--- start of SOURCE ---

Fit and Trim

Building time

Trim tabs reduce pilot workload, particularly in stabilized flight profiles like cruise, climb and descent. (Photo: Mark Schaible)

A first flight reveals truths that only air moving over an aircraft’s surfaces can reveal. Will the engine cool properly? Will the cockpit fill with carbon monoxide? Will the flying wires sing? (Will you sing?) Will it fly in trim? I can answer the last question for you—almost without exception, it won’t. That’s not to say it will fly poorly, but it’s unlikely to fly straight and level of its own accord. There are simply too many variables.

Yet, when speaking with builders after their first flight, the expectation is often there. As with every aspect of aircraft building, those who bring up the topic fall across a broad spectrum of expectation. There are those who acknowledge tabs are par for the course; those who, for cosmetic reasons, cringe at the idea of adding trim tabs; those who take the need for trim tabs as an affront to their building prowess; and those who brag they built so well they don’t need trim tabs at all. Those last builders concern me the most.

--- end of SOURCE ---
--- start of DATA LINES ---

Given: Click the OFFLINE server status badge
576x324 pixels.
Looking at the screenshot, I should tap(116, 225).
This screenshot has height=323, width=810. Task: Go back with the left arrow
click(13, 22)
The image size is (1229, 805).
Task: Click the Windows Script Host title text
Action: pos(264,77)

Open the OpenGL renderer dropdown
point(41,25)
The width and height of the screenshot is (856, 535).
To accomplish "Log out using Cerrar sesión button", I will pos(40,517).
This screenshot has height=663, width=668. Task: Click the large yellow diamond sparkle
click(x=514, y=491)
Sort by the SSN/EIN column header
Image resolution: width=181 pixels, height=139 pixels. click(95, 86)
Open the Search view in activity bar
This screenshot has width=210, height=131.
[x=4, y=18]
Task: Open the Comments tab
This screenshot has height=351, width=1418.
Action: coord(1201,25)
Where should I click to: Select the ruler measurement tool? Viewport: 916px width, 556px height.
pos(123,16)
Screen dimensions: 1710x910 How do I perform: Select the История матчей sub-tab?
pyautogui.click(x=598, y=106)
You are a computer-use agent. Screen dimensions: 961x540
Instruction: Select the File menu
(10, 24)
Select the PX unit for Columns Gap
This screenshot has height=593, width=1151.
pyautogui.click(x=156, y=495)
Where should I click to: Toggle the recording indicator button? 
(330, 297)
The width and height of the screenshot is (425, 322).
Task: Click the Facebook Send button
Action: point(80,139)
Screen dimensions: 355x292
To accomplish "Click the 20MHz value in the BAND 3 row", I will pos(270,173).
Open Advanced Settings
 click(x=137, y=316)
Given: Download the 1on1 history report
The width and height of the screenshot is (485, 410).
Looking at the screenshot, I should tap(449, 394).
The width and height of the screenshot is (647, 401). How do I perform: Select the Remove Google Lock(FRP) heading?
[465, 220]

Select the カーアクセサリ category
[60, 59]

--- end of DATA LINES ---

TASKS TO COMPLETE:
[1] In the piece on trim tabs, which builders concern the writer the most?
[2] Write out the part of the records that opens with the line containing "Where should I click to: Toggle" and runs through the end of the records, with every line unchanged.

WORKED SOLUTIONS:
[1] Those who brag they built so well they don't need trim tabs at all.

[2]
Where should I click to: Toggle the recording indicator button? 
(330, 297)
The width and height of the screenshot is (425, 322).
Task: Click the Facebook Send button
Action: point(80,139)
Screen dimensions: 355x292
To accomplish "Click the 20MHz value in the BAND 3 row", I will pos(270,173).
Open Advanced Settings
 click(x=137, y=316)
Given: Download the 1on1 history report
The width and height of the screenshot is (485, 410).
Looking at the screenshot, I should tap(449, 394).
The width and height of the screenshot is (647, 401). How do I perform: Select the Remove Google Lock(FRP) heading?
[465, 220]

Select the カーアクセサリ category
[60, 59]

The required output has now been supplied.